Your instructions: Your reply should be only the number of lines in the records that contain the word "Task".

Excerpted records:
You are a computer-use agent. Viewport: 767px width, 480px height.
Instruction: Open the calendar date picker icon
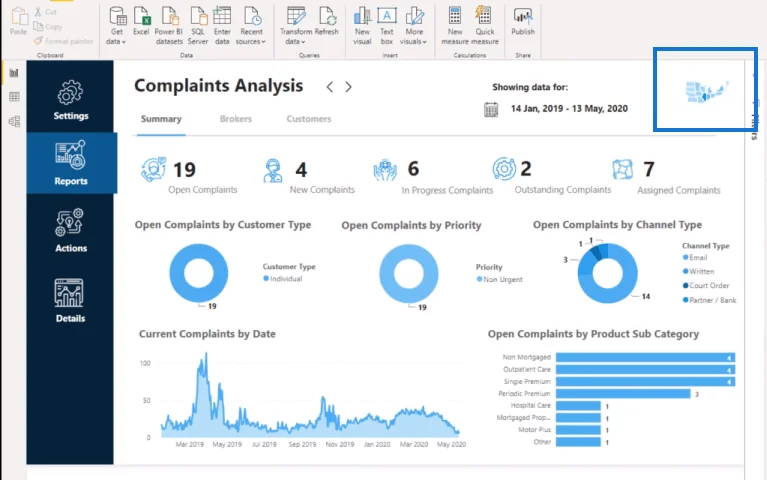point(491,109)
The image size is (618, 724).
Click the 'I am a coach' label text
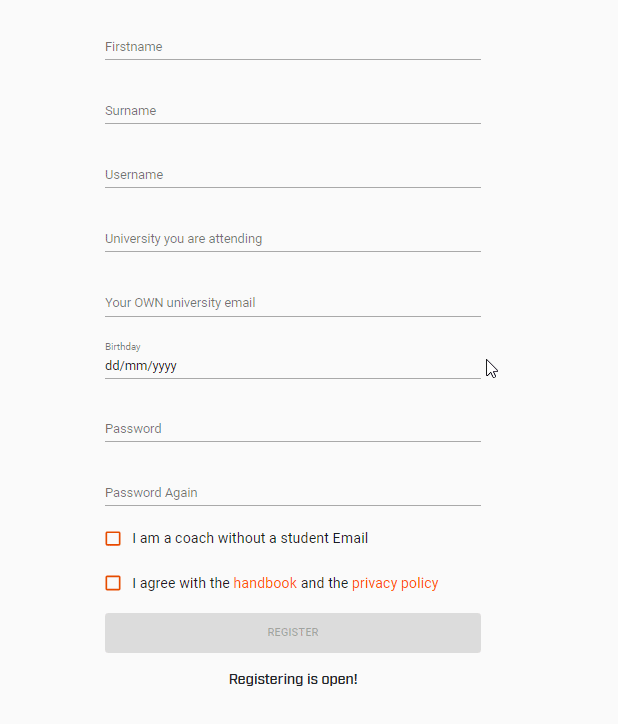tap(250, 539)
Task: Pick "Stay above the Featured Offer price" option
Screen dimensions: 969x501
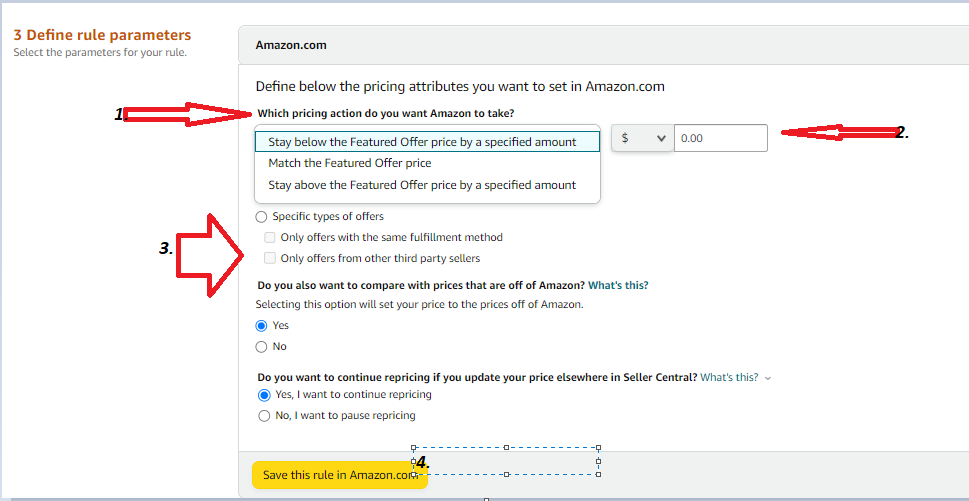Action: click(x=421, y=185)
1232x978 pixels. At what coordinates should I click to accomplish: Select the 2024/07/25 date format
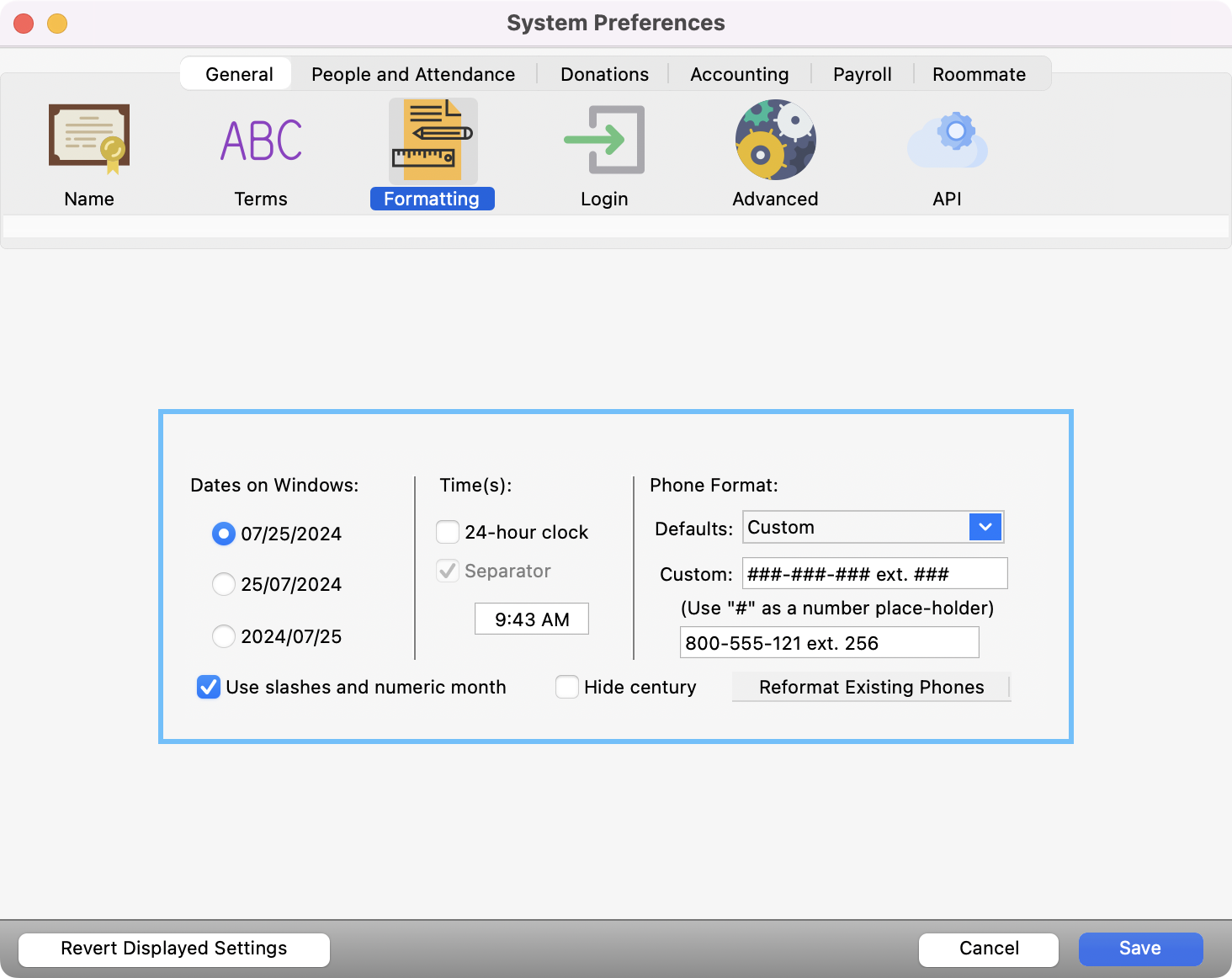click(224, 636)
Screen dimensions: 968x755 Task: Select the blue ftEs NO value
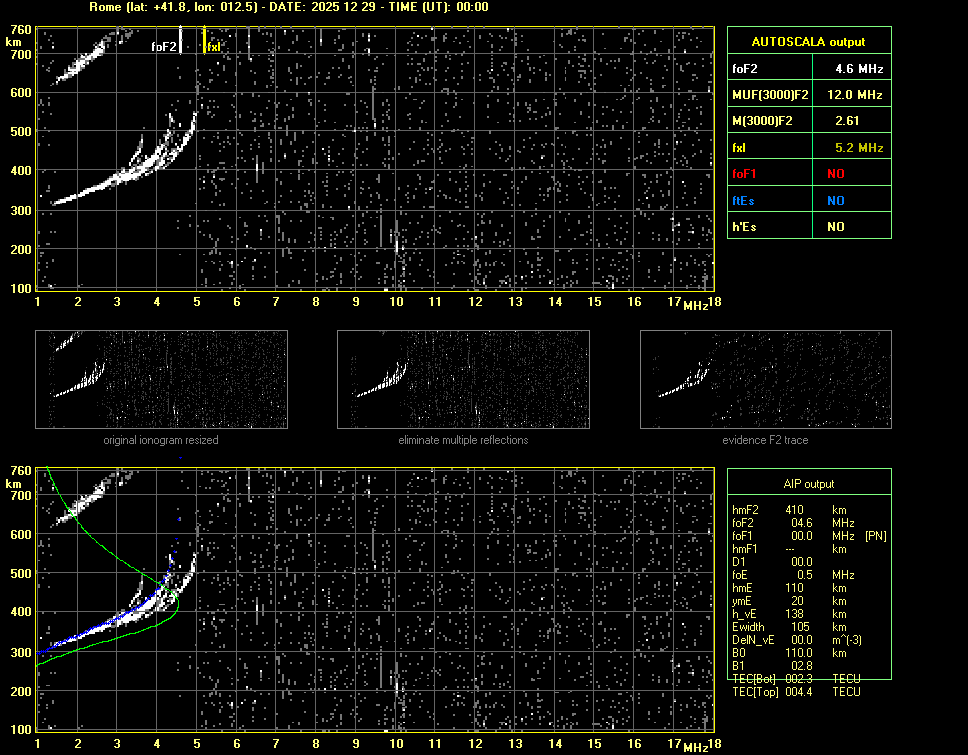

Answer below: 2